Work item:
Search the entries for the word "Forcapil" and pull out each line that has it.
*** Opening of Supplied material ***
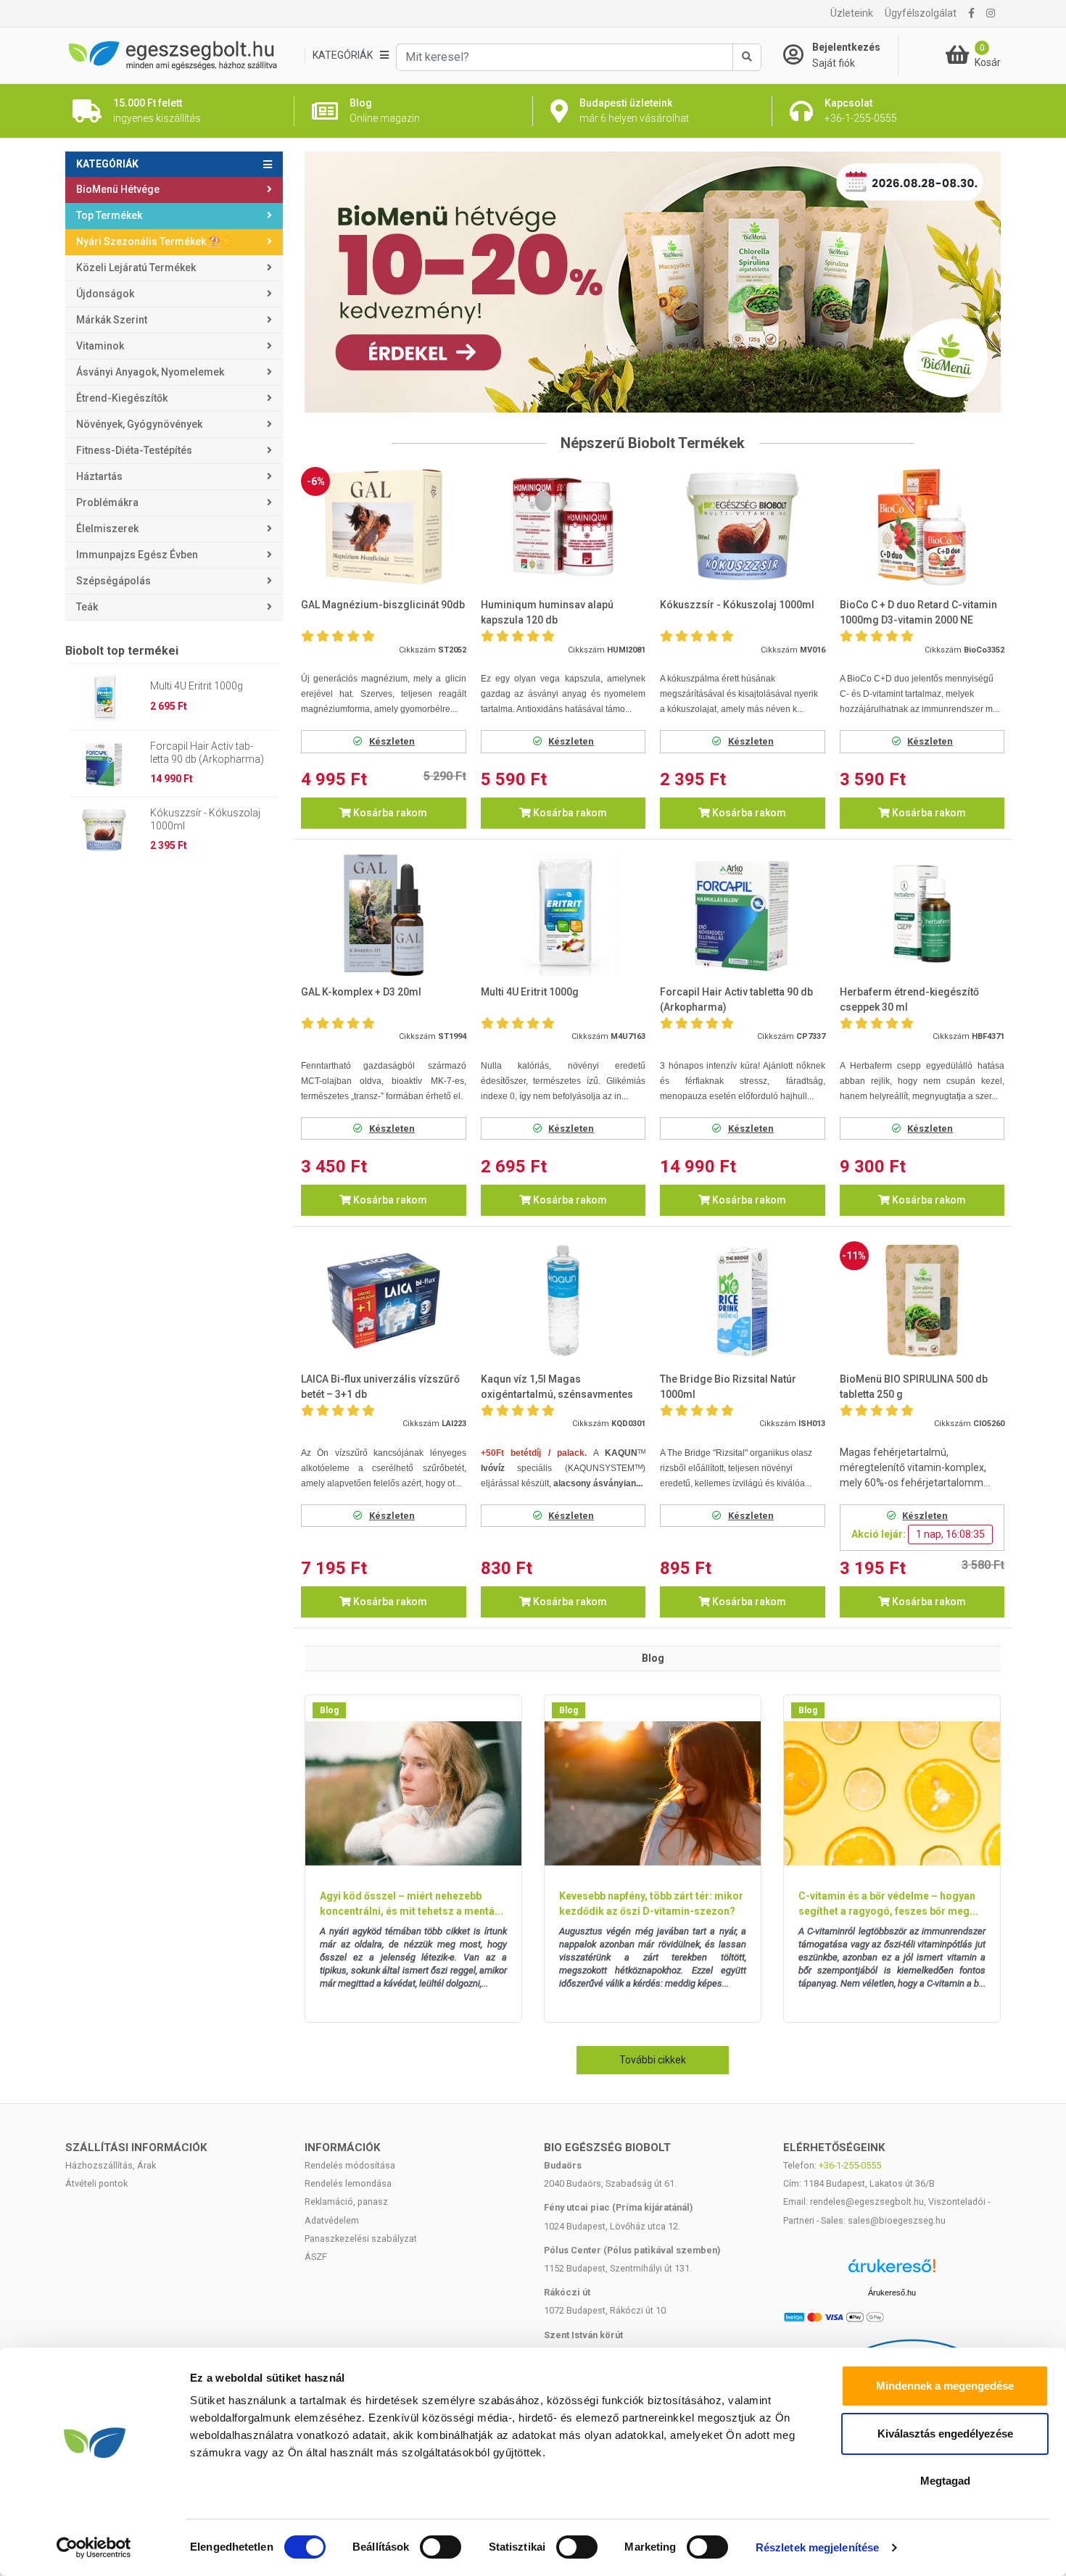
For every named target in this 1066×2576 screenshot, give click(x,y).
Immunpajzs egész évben (137, 554)
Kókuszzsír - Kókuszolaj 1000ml (205, 819)
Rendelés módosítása (350, 2165)
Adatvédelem (332, 2220)
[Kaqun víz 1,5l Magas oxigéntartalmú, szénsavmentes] (563, 1301)
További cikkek (652, 2060)
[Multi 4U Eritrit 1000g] (563, 914)
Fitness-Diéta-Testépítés (134, 450)
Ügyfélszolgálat (920, 13)
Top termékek (109, 215)
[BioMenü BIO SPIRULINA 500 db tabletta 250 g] (922, 1301)
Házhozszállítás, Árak (110, 2165)
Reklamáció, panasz (346, 2201)
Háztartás (99, 476)
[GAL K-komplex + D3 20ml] (383, 914)
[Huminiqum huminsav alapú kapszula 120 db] (563, 527)
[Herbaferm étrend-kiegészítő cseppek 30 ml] (922, 914)
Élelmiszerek (107, 528)
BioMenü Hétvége (118, 189)
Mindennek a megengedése (945, 2386)
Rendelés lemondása (348, 2183)
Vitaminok (100, 346)
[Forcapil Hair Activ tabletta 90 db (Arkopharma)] (742, 914)
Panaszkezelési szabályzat (361, 2238)
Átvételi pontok (96, 2183)
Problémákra (107, 502)
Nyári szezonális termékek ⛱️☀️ (154, 241)
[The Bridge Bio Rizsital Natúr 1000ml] (742, 1301)
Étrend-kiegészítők (122, 398)
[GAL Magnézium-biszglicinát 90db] (383, 527)
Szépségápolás (113, 581)
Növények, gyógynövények (139, 424)
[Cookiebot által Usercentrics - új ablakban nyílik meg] (93, 2548)
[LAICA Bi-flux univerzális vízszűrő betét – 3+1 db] (383, 1301)
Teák (87, 607)
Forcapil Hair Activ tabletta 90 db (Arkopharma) (207, 752)
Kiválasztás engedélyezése (945, 2433)
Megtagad (945, 2480)
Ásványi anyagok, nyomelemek (150, 372)
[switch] (440, 2547)
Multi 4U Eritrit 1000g (196, 686)
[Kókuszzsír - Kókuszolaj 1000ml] (742, 527)
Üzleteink (851, 13)
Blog (329, 1710)
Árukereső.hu (892, 2292)
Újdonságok (105, 293)
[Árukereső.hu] (891, 2271)
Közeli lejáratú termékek (136, 267)
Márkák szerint (111, 320)
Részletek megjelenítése (817, 2547)
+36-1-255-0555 (850, 2165)
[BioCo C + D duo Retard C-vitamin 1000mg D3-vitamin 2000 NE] (922, 527)
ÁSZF (316, 2256)
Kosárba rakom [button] (389, 813)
*** Close of Supplied material ***
Answer box:
[Forcapil Hair Activ tabletta 90 db (Arkopharma)] (742, 914)
Forcapil Hair Activ tabletta 90 db (Arkopharma) (207, 752)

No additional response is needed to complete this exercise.